The risk of false confidence
But that's risky, in the sense that you could be doing a lot of work and telling yourself "I don't need anybody to tell me what to do," while actually doing something that's really not the best thing for you. I had already done so much work with him that I think he could see: no, just keep going, you're following your own intuition, your own passion and devotion.
But even after he told me that, everything I did following that still carried this uncertainty. It's not that I then thought, "Whenever I change a meditation or choose to do it differently than prescribed, I know that's the right way." That would be the other kind of wrong approach: "I'm doing it my way and I know it's right," whether it's coming from my own knowing or from following his mandate. Either way, the sense of "I know this is right and everybody else is wrong" is the trap.
Uncertainty plus action
So it really comes down to this sense of knowing versus not-knowing. If you have a sense of not-knowing, and there's a certain anxiety, insecurity, and uncertainty, but you are also in action, choosing, engaging, taking risks: that's the combination. If you go too far to one side, toward knowing, you're completely closed down. If you go to the other side, you're open because you see the reality of uncertainty, but you become dysfunctional and stop acting.
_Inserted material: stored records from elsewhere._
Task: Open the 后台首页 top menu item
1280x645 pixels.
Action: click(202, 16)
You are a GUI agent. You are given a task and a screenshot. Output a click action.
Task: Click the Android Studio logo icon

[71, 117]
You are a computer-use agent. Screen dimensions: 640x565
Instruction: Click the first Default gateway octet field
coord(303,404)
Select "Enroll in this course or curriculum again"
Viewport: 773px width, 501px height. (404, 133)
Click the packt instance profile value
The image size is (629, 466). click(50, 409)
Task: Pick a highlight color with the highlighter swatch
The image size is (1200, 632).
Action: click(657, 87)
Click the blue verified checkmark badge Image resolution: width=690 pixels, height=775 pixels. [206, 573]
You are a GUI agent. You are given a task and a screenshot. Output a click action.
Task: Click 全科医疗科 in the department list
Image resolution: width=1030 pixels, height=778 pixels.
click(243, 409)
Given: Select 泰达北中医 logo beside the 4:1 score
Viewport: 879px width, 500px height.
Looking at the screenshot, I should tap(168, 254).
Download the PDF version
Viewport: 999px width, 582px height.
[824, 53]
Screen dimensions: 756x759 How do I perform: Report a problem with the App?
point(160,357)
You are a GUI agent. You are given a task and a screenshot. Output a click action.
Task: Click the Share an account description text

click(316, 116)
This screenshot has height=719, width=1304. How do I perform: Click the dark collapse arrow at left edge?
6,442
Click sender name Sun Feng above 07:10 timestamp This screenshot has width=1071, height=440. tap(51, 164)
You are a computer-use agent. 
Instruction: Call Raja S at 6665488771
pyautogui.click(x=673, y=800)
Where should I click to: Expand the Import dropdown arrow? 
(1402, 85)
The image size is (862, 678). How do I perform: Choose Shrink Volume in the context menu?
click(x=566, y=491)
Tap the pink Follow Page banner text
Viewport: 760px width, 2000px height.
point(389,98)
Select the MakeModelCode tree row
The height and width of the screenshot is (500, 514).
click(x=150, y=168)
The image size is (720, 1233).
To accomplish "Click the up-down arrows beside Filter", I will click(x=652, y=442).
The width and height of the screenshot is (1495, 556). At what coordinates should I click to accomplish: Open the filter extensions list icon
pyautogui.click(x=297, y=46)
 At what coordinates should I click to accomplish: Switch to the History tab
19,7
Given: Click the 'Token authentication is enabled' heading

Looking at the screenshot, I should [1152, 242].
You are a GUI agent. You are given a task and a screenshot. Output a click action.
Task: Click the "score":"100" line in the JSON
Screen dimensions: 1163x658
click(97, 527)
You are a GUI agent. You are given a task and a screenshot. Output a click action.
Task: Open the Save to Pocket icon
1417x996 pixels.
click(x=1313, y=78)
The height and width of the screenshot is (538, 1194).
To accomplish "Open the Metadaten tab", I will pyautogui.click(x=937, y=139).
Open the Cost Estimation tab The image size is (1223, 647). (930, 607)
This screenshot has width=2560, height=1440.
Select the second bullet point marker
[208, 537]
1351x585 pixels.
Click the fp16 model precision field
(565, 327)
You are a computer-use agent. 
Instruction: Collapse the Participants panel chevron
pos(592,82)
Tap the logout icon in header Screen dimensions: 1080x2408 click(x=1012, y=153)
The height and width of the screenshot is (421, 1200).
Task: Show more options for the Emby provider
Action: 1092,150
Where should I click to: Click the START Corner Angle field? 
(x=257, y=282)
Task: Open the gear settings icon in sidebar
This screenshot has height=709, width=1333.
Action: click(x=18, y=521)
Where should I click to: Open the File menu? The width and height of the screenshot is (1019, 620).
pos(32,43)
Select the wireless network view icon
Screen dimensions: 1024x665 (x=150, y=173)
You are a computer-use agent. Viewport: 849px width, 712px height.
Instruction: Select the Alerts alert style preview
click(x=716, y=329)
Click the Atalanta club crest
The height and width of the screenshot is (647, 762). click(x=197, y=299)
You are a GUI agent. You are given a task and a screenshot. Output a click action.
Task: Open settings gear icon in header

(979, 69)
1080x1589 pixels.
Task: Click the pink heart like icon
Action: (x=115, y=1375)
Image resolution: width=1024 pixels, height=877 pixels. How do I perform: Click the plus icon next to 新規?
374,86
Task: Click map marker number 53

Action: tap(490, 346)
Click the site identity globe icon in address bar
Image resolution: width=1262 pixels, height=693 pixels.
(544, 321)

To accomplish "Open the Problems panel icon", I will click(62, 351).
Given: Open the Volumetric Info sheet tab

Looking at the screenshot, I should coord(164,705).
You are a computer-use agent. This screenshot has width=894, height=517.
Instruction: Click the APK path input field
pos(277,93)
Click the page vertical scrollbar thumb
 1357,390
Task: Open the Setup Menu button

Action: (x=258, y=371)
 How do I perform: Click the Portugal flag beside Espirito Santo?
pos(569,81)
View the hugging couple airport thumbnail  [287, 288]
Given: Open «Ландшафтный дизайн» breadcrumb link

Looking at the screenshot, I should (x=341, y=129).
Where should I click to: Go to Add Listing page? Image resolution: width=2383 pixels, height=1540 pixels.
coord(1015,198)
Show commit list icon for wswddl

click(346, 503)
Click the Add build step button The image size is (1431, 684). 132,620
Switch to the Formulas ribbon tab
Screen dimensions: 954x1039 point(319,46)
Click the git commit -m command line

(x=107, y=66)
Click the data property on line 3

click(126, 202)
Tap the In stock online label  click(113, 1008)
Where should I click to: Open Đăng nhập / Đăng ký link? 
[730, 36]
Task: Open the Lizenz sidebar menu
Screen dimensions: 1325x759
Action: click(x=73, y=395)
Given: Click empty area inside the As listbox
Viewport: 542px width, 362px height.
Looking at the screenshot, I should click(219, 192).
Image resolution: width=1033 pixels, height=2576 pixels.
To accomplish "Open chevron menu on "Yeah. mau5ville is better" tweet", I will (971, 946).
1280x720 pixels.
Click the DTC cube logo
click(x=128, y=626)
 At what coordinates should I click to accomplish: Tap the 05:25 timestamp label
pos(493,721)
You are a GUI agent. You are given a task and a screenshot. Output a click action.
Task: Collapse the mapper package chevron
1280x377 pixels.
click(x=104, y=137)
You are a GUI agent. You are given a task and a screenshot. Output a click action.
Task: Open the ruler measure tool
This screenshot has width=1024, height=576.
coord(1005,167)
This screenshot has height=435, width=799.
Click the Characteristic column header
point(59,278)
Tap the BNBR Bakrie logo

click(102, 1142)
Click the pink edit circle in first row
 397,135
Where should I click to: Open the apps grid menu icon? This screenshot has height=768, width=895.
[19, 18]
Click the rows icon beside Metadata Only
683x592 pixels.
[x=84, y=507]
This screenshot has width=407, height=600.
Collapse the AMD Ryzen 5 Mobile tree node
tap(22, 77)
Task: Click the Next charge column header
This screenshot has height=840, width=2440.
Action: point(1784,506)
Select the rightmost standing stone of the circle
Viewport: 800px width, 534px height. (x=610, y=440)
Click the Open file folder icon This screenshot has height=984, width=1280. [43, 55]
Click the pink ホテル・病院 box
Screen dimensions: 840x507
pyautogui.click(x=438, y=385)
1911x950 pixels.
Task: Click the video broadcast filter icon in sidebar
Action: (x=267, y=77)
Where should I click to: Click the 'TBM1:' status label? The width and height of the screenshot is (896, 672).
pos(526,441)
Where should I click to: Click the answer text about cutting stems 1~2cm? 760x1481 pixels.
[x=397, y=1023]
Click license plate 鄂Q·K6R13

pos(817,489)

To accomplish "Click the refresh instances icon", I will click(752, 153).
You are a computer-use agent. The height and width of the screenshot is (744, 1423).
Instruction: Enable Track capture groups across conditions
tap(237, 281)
You need both.
Even the sense of "something's missing, I'm not doing it right" can itself become a fixed belief, a known position. And then the sinking into the present moment is simply: okay, I feel uncertain. I feel anxious. That's it.
I have two things I wanted to share, more as friends than as a specific question about the conversation. One of them affected me quite a lot, and I wanted to see if any of you have experience with it. I tried intermittent fasting for the first time in my life, and I felt it really affected me emotionally. It sent me into a very strange looping state. Physically I felt very good, but mentally I did not. I've been doing some research and talking to people, and I was wondering if anyone has tried it and what kind of experiences came from it.
Intermittent fasting is when you eat only within certain hours of the day. There are quite a few versions of it.
The version I tried is sixteen hours without eating. Basically you don't eat overnight or at breakfast, and then you eat lunch. For eight hours you can eat whatever you want, but for sixteen hours you give your body a break from digesting. I did it for a few weeks and then I started getting out of control emotionally and mentally.
What was the "out of control"? What was the experience?
I became very anxious, and then I couldn't sleep because my brain was going on and on and on. Then it started happening during the day as well. It was very hard to be calm and have a perspective on anything. It was almost a claustrophobic thing, where my mind felt like it was in a very tiny space.
And what was the reason you did it? What was the motivation?
I did it more to see how my body felt. And my body did feel better, but my mind went off. It could have been caused by other things or many different things happening at the same time, but I think there was a significant impact from the fasting itself. My body felt lighter, more awake, more energetic.
Turning up the temperature
I don't have personal experience with that experiment. Someone I know was doing it recently and found it was kind of nice, but didn't have any intense experience with it. I think you probably did it more intensely, in the sense of more days, longer, more strictly.
The thing is, it's hard to know, because it's possible that you unlocked things from a deeper part of yourself that started coming up, and then you got overwhelmed and couldn't sit with all of it. The temperature went up.
Yeah, exactly. The theme of the day.
Those experiments of experiencing extreme things, things that aren't normal to us (and there are all levels of extremity), have two sides. One is: what's the motivation? What's missing now that I'm hoping to get from this? The other side is that you may have simply amplified something that was already there.